─── EXTRACTED RECORDS

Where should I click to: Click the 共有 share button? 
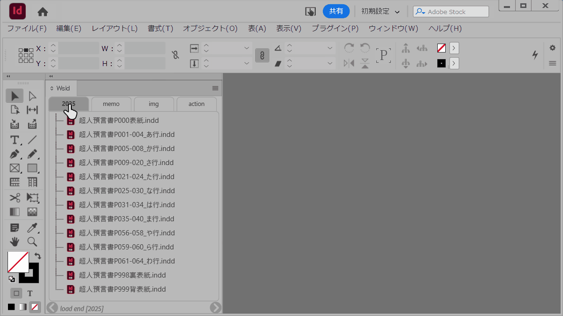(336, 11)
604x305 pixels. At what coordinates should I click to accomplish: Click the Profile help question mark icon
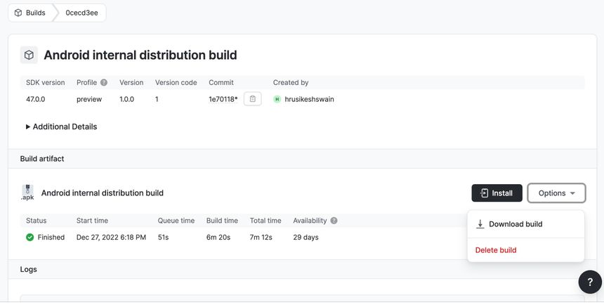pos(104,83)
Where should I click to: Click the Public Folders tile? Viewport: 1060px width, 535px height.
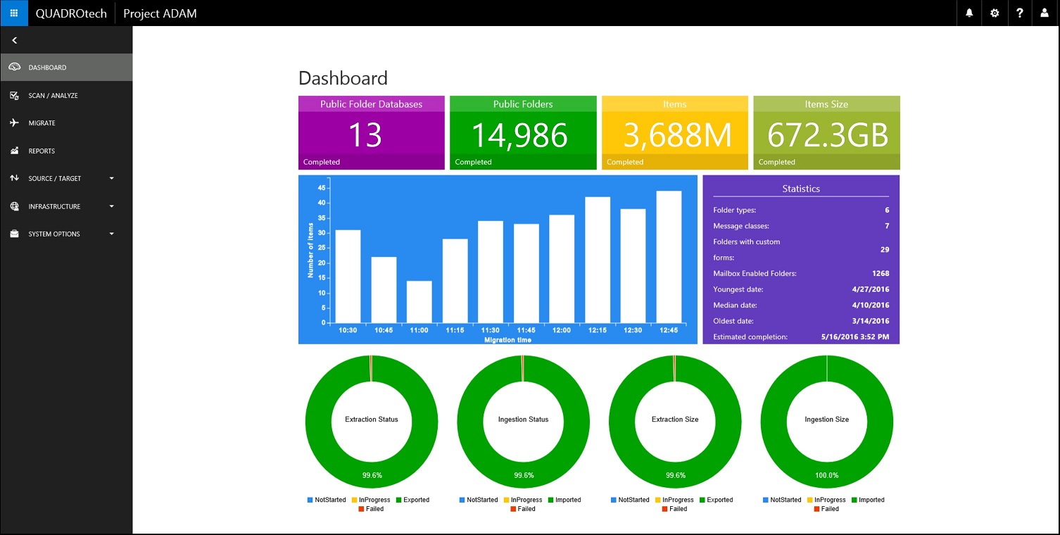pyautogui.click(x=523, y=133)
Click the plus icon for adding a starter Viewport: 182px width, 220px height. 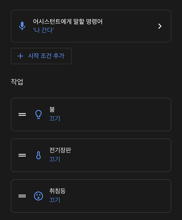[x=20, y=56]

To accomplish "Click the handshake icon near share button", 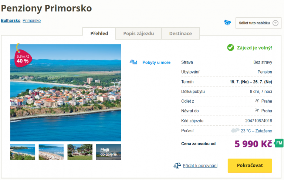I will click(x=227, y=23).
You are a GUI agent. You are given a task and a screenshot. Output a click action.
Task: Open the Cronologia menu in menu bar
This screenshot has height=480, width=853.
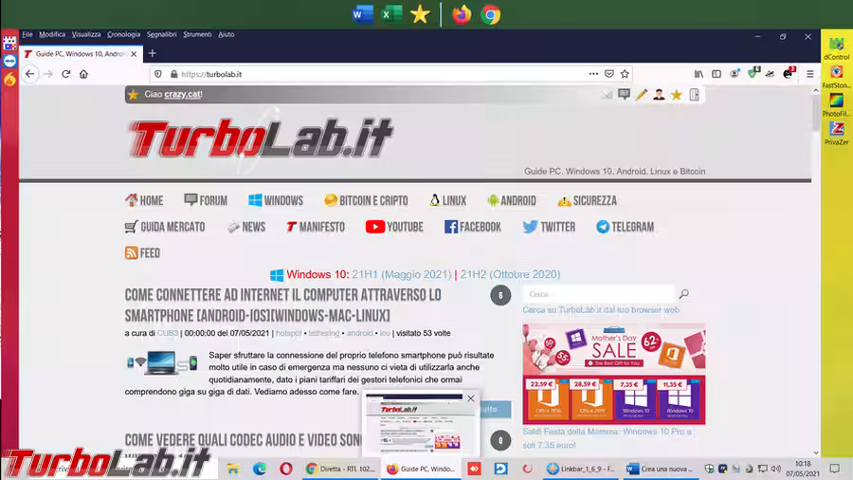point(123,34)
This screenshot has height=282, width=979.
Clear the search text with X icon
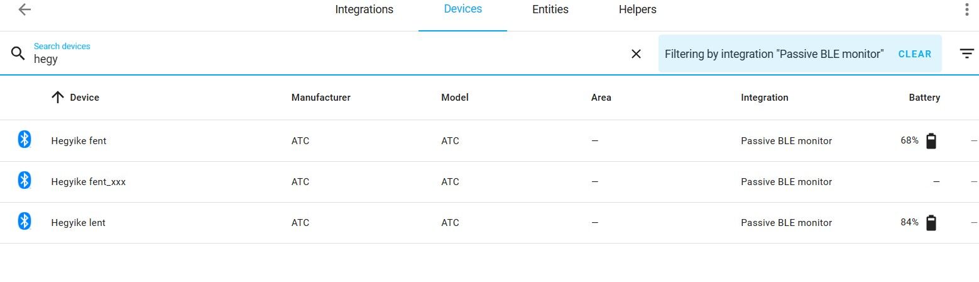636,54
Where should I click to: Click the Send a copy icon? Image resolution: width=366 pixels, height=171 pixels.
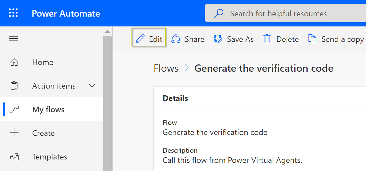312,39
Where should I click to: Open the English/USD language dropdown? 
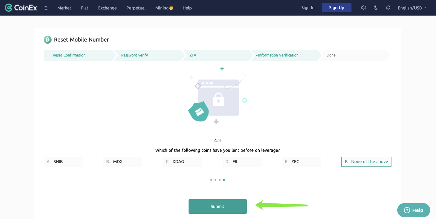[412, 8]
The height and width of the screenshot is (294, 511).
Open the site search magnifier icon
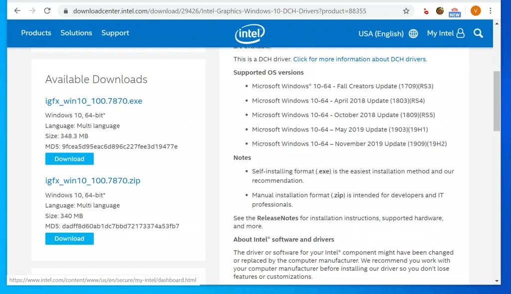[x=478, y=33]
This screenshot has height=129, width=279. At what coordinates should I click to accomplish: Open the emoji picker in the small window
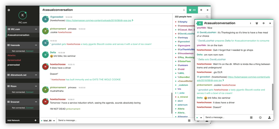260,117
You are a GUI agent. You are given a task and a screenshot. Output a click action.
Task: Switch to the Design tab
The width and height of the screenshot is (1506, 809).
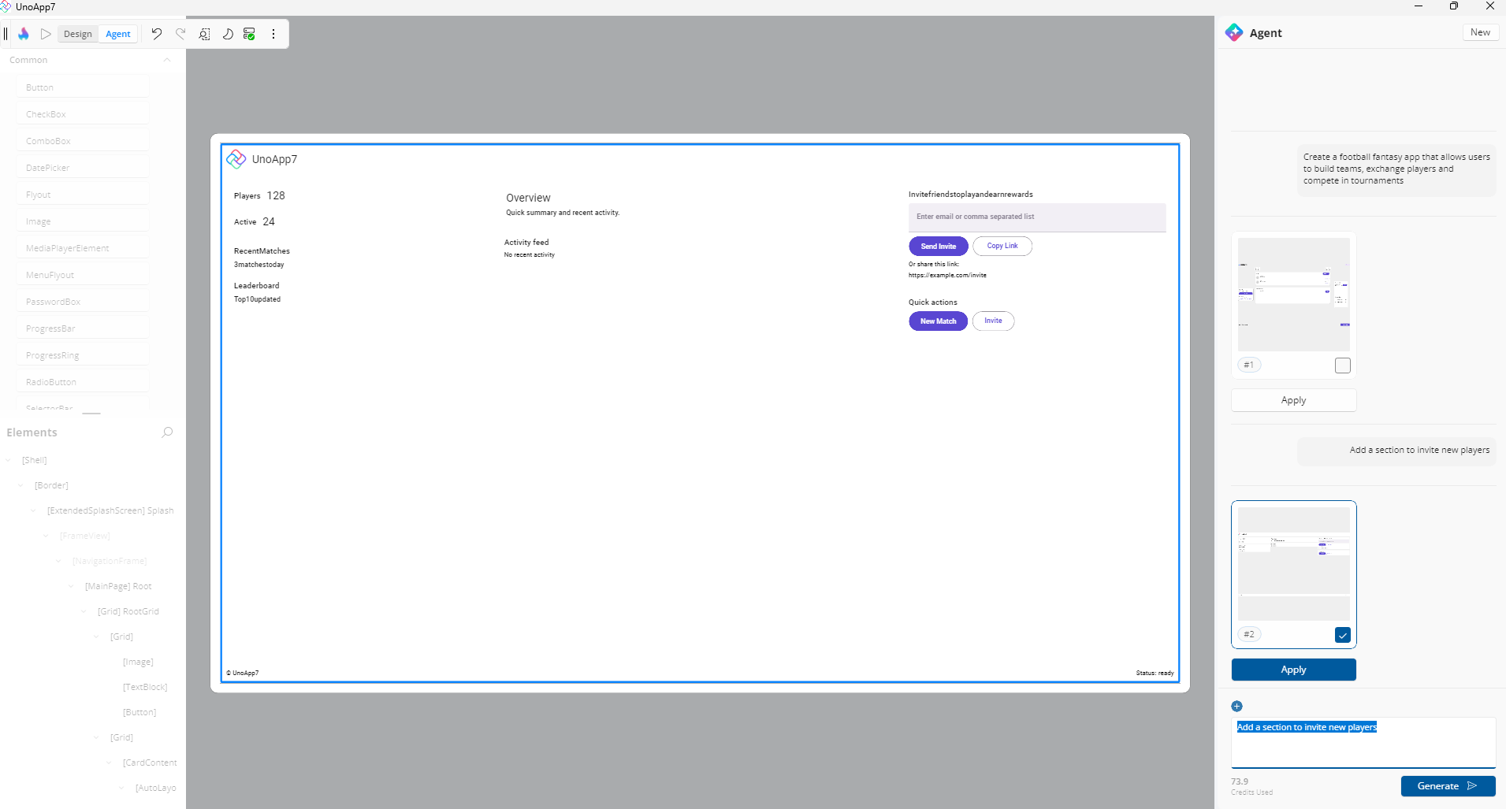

──────

• [AIM OF THE EXERCISE]
Print the lines from the one that contains "Task: Open the Cronologia menu in menu bar" through the final line of the material above, exactly and only those, with pictures left out.

• [REPLY TO THE TASK]
Task: Open the Cronologia menu in menu bar
This screenshot has height=480, width=853.
point(123,34)
This screenshot has height=282, width=979.
Clear the search text with X icon
636,54
Where should I click to: Click the Send a copy icon? Image resolution: width=366 pixels, height=171 pixels.
312,39
Where should I click to: Open the English/USD language dropdown? 
[412, 8]
The height and width of the screenshot is (294, 511).
Open the site search magnifier icon
[x=478, y=33]
This screenshot has height=129, width=279. At what coordinates should I click to accomplish: Open the emoji picker in the small window
260,117
You are a GUI agent. You are given a task and a screenshot. Output a click action.
Task: Switch to the Design tab
The width and height of the screenshot is (1506, 809).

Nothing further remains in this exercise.